### Work task A
Reproduce the passage of the HIV gene therapy article starting at "Zinc-finger nucleases are" and ending at "used in humans.".
### Work task B
Answer these questions using the HIV gene therapy article:
(i) In which journal was the study published?
(ii) About what share of the population do the rare mutations protect from the virus?
(iii) In what city and state is Sangamo Biosciences located?
### Work task C
Extend the HIV gene therapy article, picking up after its final sentence.

### Excerpt

▶

Can Gene Therapy Cure HIV?
The immune cells of HIV patients can be genetically engineered to resist infection, say researchers. In a small study in humans, scientists report that by creating a beneficial mutation in T cells, they may be able to nearly cure patients of HIV.
In a study published in the New England Journal of Medicine on Wednesday, researchers report that they can use genome editing to re-create the rare mutations responsible for protecting about 1 percent of the population from the virus in infected patients. They report that some of the patients receiving the genome-modifying treatment showed decreased viral loads during a temporary halt of their antiretroviral drugs. In one patient, the virus could no longer be detected in his blood.
Zinc-finger nucleases are one of a few genome-editing tools that researchers use to create specific changes to the genomes of living organisms and cells (see “Genome Surgery”). Scientists have previously used genome-editing techniques to modify DNA in human cells and nonhuman animals, including monkeys (see “Monkeys Modified with Genome Editing”). Now, the NEJM study suggests the method can also be safely used in humans.
From each participating patient, the team harvested immune cells from the blood of the patients. They then used a zinc finger nuclease to “break” copies of the CCR5 gene that encodes for proteins on the surface of immune cells that are a critical entry point of HIV. The cells were then infused back into each patient’s bloodstream. The modification process isn’t perfect, so only some of the cells end up carrying the modification. “About 25 percent of the cells have at least one of the CCR5 genes interrupted,” says Edward Lanphier, CEO of Sangamo Biosciences, the Richmond, California, biotech company that manufactures zinc finger nucleases.

◀

### Entries shown
▶

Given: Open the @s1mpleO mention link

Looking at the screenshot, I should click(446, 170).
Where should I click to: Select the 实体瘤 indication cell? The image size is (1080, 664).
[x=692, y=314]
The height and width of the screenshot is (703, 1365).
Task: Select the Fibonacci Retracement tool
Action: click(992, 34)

◀

### Task result A
Zinc-finger nucleases are one of a few genome-editing tools that researchers use to create specific changes to the genomes of living organisms and cells (see “Genome Surgery”). Scientists have previously used genome-editing techniques to modify DNA in human cells and nonhuman animals, including monkeys (see “Monkeys Modified with Genome Editing”). Now, the NEJM study suggests the method can also be safely used in humans.

### Task result B
(i) The New England Journal of Medicine.
(ii) About 1 percent.
(iii) Richmond, California.

### Task result C
Because the cells are a patient’s own, there is no risk of tissue rejection. The modified T cells are more resistant to infection by HIV, say the researchers.
One week after the infusion, researchers were able to find modified T cells in the patients’ blood. Four weeks after the infusion, six of the 12 patients in the study temporarily stopped taking their antiretroviral drugs so the researchers could assess the effect of the genome-editing treatment on the amount of the virus in the patients’ bodies. In four of these patients, the amount of HIV in the blood dropped. In one patient, the virus could no longer be detected at all. The team later discovered that this best responder had naturally already had one mutated copy of the CCR5 gene.
Patients who carry one broken copy of the CCR5 progress to AIDS more slowly than those who don’t, says Bruce Levine, a cell and gene therapy researcher at the University of Pennsylvania School of Medicine and coauthor on the study. Because all of the cells in that best-responder patient already carried one disrupted copy of CCR5, the modification by the zinc finger nuclease led to T cells with no functional copies of the gene. That means the cells are fully resistant to HIV infection. The team is now working to increase the number of immune cells that end up carrying two broken copies of CCR5.